Apollo / Lancer — Perspective-Conditioned Geopolitical Event Prediction

This repository implements components of the architecture in main (24).pdf (Perspective-Conditioned Geopolitical Event Prediction — Complete Architecture Specification). The confirmed spec describes 100 independent mini-models (each with its own weights), followed by one aggregation head that outputs a single binary distribution [ŷ⁺, ŷ⁻] (action toward B vs. not).

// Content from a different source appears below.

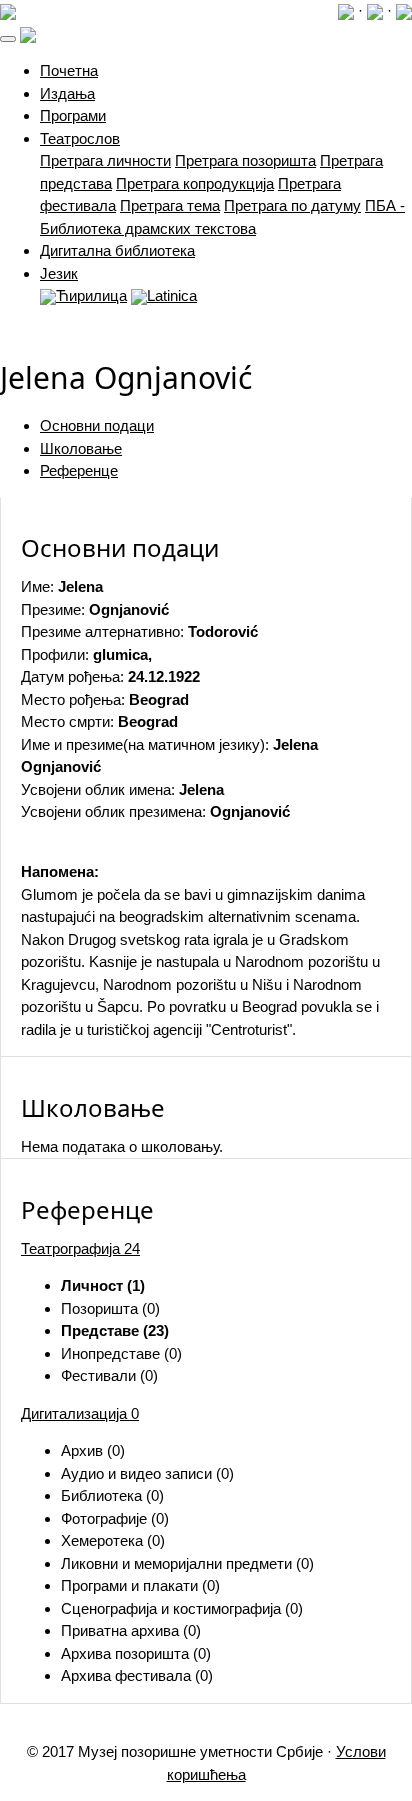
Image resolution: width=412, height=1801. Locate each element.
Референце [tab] (79, 470)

Place main (24).pdf alongside this README for full detail; the sections below mirror its structure.

Abstract (spec)

Each mini-model takes four English strings, embeds them with MiniLM-v2 and learned 64-dimensional converters, and outputs [p̂⁺, p̂⁻].
The aggregation head runs once after all mini-models, combining personality vectors and votes into [ŷ⁺, ŷ⁻].

Part 1 — The mini-model (runs N times; N = 100 in the PDF)

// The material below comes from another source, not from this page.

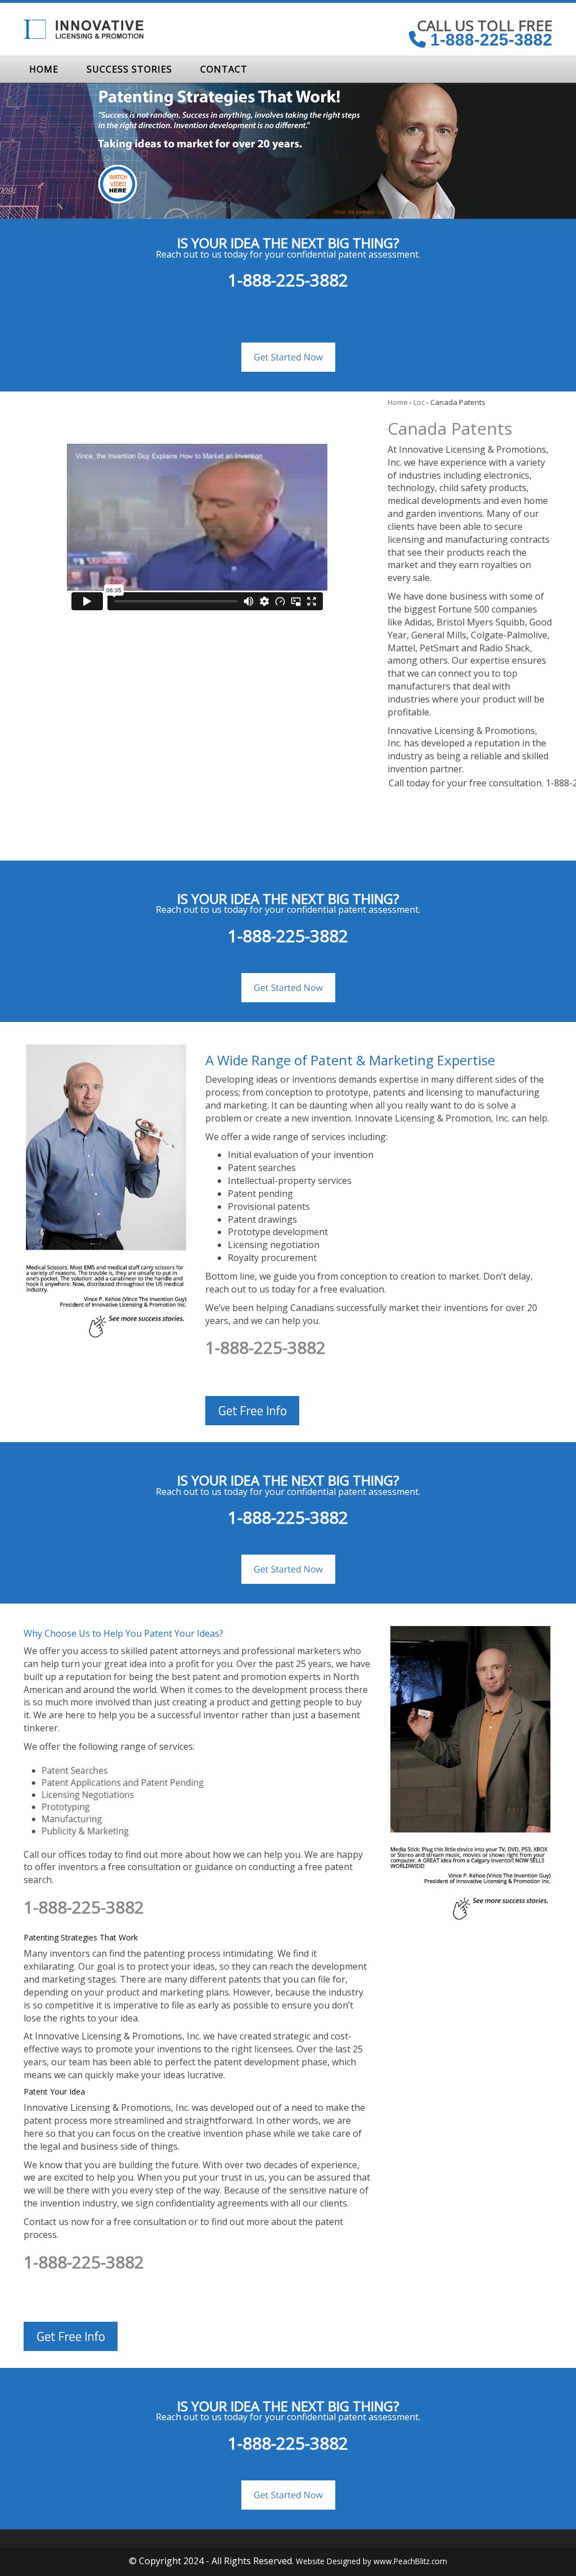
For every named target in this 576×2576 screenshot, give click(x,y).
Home (398, 402)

Each run uses independent parameters in the full spec (no weight sharing between mini-models). Mini-model i consumes (sA, sB, sCi, sDi).

Step 1 — Strings and embedding

Input	Role
sA, sB	Actor and target entities (shared entity converter).
sCi	Personality string for lens i (personality converter).
sDi	Context string for lens i (context converter).

Pipeline per string: s → MiniLM-v2 → z ∈ ℝ³⁸⁴ → converter_k → e ∈ ℝ⁶⁴. MiniLM is frozen; each converter is a learned two-layer MLP (triplet-trained). Entity space is shared by A and B so cosine similarity between A and B is meaningful.

Step 2 — Actor–receiver blend ABn

cos_AB = (A·B) / (‖A‖‖B‖) ∈ [−1, 1]
ABn = tanh(A ⊙ (1 − cos_AB)) + tanh(B ⊙ cos_AB) ∈ ℝ⁶⁴
(actor-weighted when A and B differ; receiver-weighted when they align.)

Step 3 — Outer product M

M = C ⊗ D ∈ ℝ⁶⁴ˣ⁶⁴ (one 64×64 block per mini-model from its Cᵢ and Dᵢ).

Step 4 — Residual refinement (×3)

M⁽ᵗ⁾ = (1 + α) M⁽ᵗ⁻¹⁾ + B, t = 1,2,3
α ∈ ℝ shared; B ∈ ℝ⁶⁴ˣ⁶⁴ per-cell learned bias. Result M′.

Step 5 — Collapse to p̂ᵢ

h = M′ · ABn ∈ ℝ⁶⁴ (matrix–vector product treating ABn as a column).
p̂ᵢ = softmax(W_out⁽ⁱ⁾ h + b_out⁽ⁱ⁾) ∈ ℝ² with W_out⁽ⁱ⁾ ∈ ℝ²ˣ⁶⁴.
Output p̂ᵢ = [p̂⁺, p̂⁻], p̂⁺ + p̂⁻ = 1.

Part 2 — Aggregation head (runs once)

Inputs: all {Cᵢ, p̂ᵢ}, plus global ABn and global Dn for the situation (spec Step 9).

Step 6 — Sharpen personalities

C̃ᵢ = softmax(N · Cᵢ) (PDF uses N = 100 before softmax.)
C′ᵢ = w ⊙ C̃ᵢ + b with shared w, b ∈ ℝ⁶⁴.

Step 7 — Confidence gating

C″ᵢ = tanh(p̂⁺ᵢ · C′ᵢ) + tanh(p̂⁻ᵢ · C′ᵢ) ∈ ℝ⁶⁴.

Step 8 — Ensemble matrix E

Stack rows C″ᵢ → E ∈ ℝᴺˣ⁶⁴ (PDF: 100×64).

Step 9 — Situation vector ABDn

ABDn = tanh(wD ⊙ ABn ⊙ Dn + bD) ∈ ℝ⁶⁴, shared wD, bD ∈ ℝ⁶⁴.

Step 10 — Poll

v = E @ ABDn ∈ ℝᴺ (equivalent to ABDn · Eᵀ as row vectors).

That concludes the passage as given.